*** Opening RECORDS SUPPLIED ***

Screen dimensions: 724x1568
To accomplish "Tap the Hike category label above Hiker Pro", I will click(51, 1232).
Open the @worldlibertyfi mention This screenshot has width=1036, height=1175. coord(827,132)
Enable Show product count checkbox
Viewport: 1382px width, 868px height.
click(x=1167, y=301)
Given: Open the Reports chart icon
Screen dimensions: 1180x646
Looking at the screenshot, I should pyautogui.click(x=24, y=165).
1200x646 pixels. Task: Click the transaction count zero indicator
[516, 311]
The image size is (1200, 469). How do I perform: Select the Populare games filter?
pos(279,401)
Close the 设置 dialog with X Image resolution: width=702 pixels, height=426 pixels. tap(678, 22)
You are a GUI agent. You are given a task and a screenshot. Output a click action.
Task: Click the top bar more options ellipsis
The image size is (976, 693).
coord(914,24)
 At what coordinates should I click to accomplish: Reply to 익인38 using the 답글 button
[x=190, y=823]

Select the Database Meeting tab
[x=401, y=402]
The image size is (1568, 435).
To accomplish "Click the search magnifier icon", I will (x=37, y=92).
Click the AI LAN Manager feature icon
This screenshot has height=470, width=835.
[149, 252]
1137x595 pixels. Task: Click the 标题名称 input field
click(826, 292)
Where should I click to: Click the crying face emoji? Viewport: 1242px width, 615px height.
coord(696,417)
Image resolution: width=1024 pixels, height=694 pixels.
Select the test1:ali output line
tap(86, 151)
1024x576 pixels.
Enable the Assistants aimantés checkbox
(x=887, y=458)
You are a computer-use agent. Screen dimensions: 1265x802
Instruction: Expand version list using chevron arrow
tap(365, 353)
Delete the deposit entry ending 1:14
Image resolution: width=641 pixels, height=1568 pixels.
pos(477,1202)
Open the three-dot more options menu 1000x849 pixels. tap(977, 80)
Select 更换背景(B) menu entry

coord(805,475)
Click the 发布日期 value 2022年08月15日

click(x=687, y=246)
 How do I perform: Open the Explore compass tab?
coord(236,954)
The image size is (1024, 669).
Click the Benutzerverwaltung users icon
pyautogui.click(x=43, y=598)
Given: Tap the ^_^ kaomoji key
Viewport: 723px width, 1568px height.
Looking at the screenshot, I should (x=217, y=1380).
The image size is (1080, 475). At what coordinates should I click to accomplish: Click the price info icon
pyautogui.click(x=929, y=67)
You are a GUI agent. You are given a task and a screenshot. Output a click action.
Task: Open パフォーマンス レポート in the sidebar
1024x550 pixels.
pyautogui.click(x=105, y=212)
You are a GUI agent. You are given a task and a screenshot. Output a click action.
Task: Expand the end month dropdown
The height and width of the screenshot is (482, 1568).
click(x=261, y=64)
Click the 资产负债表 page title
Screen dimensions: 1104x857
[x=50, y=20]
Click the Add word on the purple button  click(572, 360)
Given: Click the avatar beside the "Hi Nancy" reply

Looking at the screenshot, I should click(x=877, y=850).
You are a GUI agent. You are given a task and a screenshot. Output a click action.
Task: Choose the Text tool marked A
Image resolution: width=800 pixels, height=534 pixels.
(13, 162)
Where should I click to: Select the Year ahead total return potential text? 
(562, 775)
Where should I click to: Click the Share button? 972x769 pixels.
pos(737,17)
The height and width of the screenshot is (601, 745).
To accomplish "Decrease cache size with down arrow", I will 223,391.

*** Closing RECORDS SUPPLIED ***

» ABOUT THIS TASK
Show me every line of the entries above that holds "will".

» PROBLEM SOLUTION
To accomplish "Tap the Hike category label above Hiker Pro", I will click(51, 1232).
To accomplish "Click the search magnifier icon", I will (x=37, y=92).
To accomplish "Decrease cache size with down arrow", I will 223,391.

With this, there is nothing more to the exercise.